Arbeitsauftrag 1:
Nenne jede Rechtsvorschrift, die der Text zum Bestimmtheitsgrundsatz im europäischen Strafrecht mit Artikelangabe anführt. Führe jede Vorschrift nur einmal auf.
Arbeitsauftrag 2:
Wann liegt nach dem Text zum Bestimmtheitsgrundsatz im europäischen Strafrecht eine besondere Schutzbedürftigkeit vor?
Arbeitsauftrag 3:
Führe den Text zum Bestimmtheitsgrundsatz im europäischen Strafrecht im Anschluss an seinen letzten Satz weiter.

Textseite:
= = = = =

Sind diese unionsrechtlichen Vorgaben konturlos? Ungeachtet der klaren Struktur der Beschreibung des tatbestandlichen Unrechts ist einzuräumen, dass die verwendeten Begriffe zum Teil recht vage sind (z.B. Missbrauch von Macht, Ausnutzung besonderer Schutzbedürftigkeit).[14] Dies gilt auch für die Definition der besonderen Schutzbedürftigkeit, die dann vorliegen soll, wenn das Opfer keine wirkliche oder annehmbare andere Möglichkeit hat, als sich dem Missbrauch zu beugen (Art. 2 Abs. 2 EU-Richtlinie).[15] Mit Blick auf den Bestimmtheitsgrundsatz wäre dies allerdings nur dann problematisch, wenn man mit den Begründern der European Criminal Policy Initiative davon ausgeht, dass der Unionsgesetzgeber beim Erlass von Richtlinien an diesen Grundsatz gebunden ist (vgl. Art. 49 Abs. 1 S. 1 GrCH).[16]
Genau diese Prämisse erscheint indes nicht zweifelsfrei. Art. 83 AEUV ermächtigt zur Festlegung von Mindestvorschriften, d.h. dem nationalen Gesetzgeber bleibt es unbenommen, über diesen strafrechtlichen Mindeststandard hinauszugehen, indem er den Tatbestand weiter fasst.[17] Dementsprechend legt die Richtlinie fest, welche Ausbeutungsformen der nationale Straftatbestand „mindestens“ erfassen muss (Art. 2 Abs. 3 EU-Richtlinie). Soweit der nationale Gesetzgeber sich jedoch auf den unionsrechtlichen Mindeststandard beschränken will, wird die Grenze zwischen straflosem und strafbarem Verhalten im Ausgangspunkt durch Unionsrecht festgelegt. Damit, so könnte man meinen, bleibt der Unionsgesetzgeber in der Pflicht, die entsprechenden Vorgaben für das nationale Strafrecht klar und präzise festzulegen.
Durch diese Vorgaben des Bestimmtheitsgebot gerät der Unionsgesetzgeber indes in einen Zielkonflikt, denn die Beschränkung der in Art. 83 AEUV vorgesehenen Harmonisierungskompetenz auf das Instrument der Richtlinie soll gewährleisten, dass den Mitgliedstaaten bei der Umsetzung der unionsrechtlichen Vorgaben substantielle Spielräume verbleiben.[18] Dieser Umsetzungsspielraum ist notwendig, um es den Mitgliedstaaten zu ermöglichen, die neuen Strafvorschriften in die bestehende Strafrechtsordnung einzufügen, ohne dass Wertungswidersprüche und Inkohärenzen entstehen. Mit der Beschränkung der unionsrechtlichen Vorgaben auf das zur Angleichung unbedingt erforderliche Maß trägt der Unionsgesetzgeber den vertraglichen Schranken für die Kompetenzausübung Rechnung, die sich aus dem Prinzip der Verhältnismäßigkeit ergeben (Art. 5 Abs. 4 EUV).[19]
Unbestimmte Begriffe und vage Formulierungen in den unionsrechtlichen Vorgaben mögen daher unter dem Aspekt mangelnder Bestimmtheit kritikwürdig sein, sind aber zugleich mit Blick auf die Wahrung von Umsetzungsspielräumen des nationalen Gesetzgebers zu begrüßen. Bei der Ausfüllung dieser Spielräume ist der nationale Gesetzgeber dann freilich gehalten, die Anforderungen des Bestimmtheitsgebotes zu beachten.

= = = = =

Angezeigte Informationen:
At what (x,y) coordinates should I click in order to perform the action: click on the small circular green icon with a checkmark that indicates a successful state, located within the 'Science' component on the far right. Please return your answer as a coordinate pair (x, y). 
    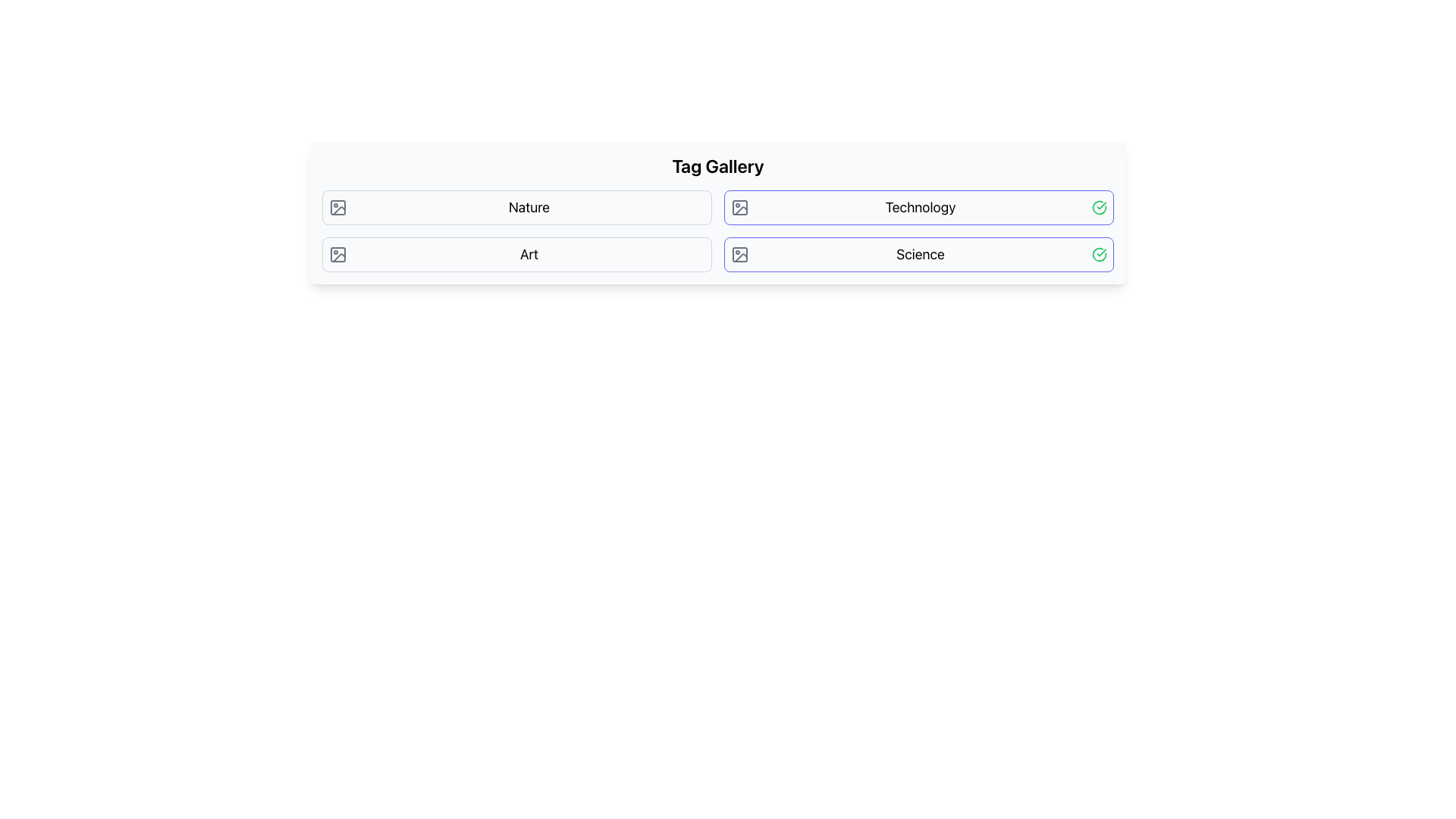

= = = = =

Lösung 1:
- Art. 2 Abs. 2 EU-Richtlinie
- Art. 49 Abs. 1 S. 1 GrCH
- Art. 83 AEUV
- Art. 2 Abs. 3 EU-Richtlinie
- Art. 5 Abs. 4 EUV

Lösung 2:
Wenn das Opfer keine wirkliche oder annehmbare andere Möglichkeit hat, als sich dem Missbrauch zu beugen.

Lösung 3:
Exemplarisch: Nach der Richtlinie müssen die Mitgliedstaaten eine erhöhte Strafe vorsehen, wenn dem Opfer durch die Tat ein besonders schwerer Schaden zugefügt wurde (Art. 4 Abs. 2 lit. d EUV). Der deutsche Gesetzgeber hat diese recht ungenaue Vorgabe[20] durch eine Qualifikation umgesetzt, indem er den „besonders schweren Schaden“ durch den Begriff der schweren körperlichen Misshandlung präzisiert hat, der seinerseits an den Begriff der schweren Gesundheitsschädigung (vgl. § 221 Abs. 1 StGB) anknüpft.[21] Dem nationalen Gesetzgeber wird es auf diese Weise ermöglicht, an andere, bereits bestehende Qualifikationen zu anderen Tatbeständen anzuknüpfen. Auf diese Weise wird zweierlei gewährleistet, nämlich einerseits die Kohärenz der nationalen Strafrechtsordnung, andererseits ein höheres Maß an Rechtssicherheit, da die Rechtsprechung bei der Auslegung und Anwendung der Qualifikation an ein bestehendes Begriffsverständnis anknüpfen kann.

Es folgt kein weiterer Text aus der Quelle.